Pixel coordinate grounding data
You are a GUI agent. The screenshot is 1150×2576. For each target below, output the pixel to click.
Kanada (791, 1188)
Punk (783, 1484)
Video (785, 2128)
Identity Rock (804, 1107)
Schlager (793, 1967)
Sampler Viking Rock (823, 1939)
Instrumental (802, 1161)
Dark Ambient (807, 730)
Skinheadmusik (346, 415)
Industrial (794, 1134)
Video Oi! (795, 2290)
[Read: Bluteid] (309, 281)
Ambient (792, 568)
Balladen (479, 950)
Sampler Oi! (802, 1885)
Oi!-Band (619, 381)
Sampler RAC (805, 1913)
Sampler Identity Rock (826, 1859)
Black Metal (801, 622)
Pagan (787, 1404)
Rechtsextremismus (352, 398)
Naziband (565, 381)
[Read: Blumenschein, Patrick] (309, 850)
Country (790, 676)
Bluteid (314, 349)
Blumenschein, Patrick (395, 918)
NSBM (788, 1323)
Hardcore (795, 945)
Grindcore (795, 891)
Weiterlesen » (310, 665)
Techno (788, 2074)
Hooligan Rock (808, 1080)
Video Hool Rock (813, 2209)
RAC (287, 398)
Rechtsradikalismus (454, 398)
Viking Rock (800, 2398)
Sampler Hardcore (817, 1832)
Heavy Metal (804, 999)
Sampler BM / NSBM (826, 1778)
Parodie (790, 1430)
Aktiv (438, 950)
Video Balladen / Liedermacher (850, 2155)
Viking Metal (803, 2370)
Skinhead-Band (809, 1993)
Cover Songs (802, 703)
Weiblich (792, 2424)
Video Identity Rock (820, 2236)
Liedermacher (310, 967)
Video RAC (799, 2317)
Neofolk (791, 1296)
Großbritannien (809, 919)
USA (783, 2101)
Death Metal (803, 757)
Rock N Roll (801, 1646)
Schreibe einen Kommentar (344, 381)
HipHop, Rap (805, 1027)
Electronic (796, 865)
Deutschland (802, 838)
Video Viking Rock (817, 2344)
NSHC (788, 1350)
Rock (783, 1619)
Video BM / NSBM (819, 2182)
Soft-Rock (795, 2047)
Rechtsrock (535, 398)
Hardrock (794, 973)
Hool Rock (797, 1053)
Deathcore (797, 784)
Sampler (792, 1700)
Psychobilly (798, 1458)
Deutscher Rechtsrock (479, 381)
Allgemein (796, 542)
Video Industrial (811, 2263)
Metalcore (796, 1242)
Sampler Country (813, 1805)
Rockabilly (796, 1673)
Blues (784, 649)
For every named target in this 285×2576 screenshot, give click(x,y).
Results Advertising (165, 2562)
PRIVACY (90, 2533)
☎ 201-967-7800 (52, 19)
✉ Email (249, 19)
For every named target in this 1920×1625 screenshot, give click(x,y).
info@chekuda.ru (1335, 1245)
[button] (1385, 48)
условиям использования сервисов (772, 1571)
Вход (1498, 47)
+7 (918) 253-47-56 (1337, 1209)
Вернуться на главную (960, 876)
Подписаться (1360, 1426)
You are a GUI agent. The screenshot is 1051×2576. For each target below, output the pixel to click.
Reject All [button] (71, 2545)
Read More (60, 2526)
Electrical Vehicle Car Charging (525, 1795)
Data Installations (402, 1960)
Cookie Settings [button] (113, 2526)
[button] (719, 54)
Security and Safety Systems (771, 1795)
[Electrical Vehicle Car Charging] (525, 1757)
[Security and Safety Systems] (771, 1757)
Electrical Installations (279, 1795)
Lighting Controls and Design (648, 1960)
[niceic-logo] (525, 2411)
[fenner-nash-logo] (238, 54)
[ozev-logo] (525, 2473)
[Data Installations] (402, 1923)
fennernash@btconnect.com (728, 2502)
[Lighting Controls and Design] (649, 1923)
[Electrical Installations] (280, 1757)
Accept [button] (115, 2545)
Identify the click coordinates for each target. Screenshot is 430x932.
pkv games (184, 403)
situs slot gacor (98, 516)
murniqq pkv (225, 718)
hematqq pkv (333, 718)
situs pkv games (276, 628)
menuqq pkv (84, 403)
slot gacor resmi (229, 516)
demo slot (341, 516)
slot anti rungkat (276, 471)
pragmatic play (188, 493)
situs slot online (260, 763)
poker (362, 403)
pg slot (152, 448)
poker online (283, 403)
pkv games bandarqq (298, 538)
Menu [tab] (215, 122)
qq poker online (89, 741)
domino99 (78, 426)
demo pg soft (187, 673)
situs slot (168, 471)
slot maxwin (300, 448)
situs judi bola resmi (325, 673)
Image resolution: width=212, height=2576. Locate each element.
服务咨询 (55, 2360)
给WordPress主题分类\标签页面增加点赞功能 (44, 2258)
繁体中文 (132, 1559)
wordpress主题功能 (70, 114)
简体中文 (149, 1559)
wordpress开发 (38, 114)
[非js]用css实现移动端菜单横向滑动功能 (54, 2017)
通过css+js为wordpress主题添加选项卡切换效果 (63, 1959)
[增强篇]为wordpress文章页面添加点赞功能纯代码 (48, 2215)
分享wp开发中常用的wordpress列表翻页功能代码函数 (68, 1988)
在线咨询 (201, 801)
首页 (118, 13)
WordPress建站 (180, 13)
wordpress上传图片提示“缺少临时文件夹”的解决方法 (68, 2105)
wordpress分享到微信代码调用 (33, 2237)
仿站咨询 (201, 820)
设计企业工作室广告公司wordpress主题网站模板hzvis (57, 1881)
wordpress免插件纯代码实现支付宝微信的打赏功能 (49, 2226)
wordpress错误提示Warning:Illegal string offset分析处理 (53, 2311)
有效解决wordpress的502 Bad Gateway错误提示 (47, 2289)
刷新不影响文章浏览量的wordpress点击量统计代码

(Exercise directions) Your reply should hold every line from the data that contains "resmi", copied in full.

(Completed exercise)
slot gacor resmi (229, 516)
situs judi bola resmi (325, 673)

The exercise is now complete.